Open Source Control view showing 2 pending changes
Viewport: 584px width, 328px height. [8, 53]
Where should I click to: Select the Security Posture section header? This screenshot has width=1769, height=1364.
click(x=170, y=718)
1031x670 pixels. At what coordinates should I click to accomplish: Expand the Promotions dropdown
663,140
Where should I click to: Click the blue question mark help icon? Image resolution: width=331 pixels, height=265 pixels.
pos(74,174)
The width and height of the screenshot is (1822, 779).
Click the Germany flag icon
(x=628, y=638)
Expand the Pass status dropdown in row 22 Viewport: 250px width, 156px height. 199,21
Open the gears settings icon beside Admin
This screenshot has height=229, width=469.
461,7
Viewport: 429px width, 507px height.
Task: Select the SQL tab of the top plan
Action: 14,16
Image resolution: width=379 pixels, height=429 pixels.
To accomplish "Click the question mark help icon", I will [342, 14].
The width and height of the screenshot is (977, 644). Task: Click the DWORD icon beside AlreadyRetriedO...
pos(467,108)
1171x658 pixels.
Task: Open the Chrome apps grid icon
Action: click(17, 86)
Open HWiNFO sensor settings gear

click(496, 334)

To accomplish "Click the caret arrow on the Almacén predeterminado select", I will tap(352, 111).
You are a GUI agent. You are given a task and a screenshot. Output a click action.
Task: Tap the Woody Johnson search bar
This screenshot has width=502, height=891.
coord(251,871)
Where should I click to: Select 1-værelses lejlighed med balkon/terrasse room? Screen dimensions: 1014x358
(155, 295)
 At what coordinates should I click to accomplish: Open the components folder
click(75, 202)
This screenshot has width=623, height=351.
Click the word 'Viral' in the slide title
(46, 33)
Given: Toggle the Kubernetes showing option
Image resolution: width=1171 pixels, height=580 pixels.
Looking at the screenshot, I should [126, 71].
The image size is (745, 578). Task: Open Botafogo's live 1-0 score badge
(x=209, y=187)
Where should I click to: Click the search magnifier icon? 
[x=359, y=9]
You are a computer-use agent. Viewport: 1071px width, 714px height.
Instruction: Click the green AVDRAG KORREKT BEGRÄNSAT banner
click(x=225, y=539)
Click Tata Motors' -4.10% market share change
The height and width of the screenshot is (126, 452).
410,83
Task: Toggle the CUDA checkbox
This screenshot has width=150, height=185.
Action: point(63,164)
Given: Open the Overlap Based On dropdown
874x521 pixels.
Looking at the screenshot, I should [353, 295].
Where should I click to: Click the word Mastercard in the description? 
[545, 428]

_PROBLEM DETAILS_
Show the lines above with "will".

_ANSWER BOX_
To accomplish "Click the question mark help icon", I will [342, 14].
To accomplish "Click the caret arrow on the Almacén predeterminado select", I will tap(352, 111).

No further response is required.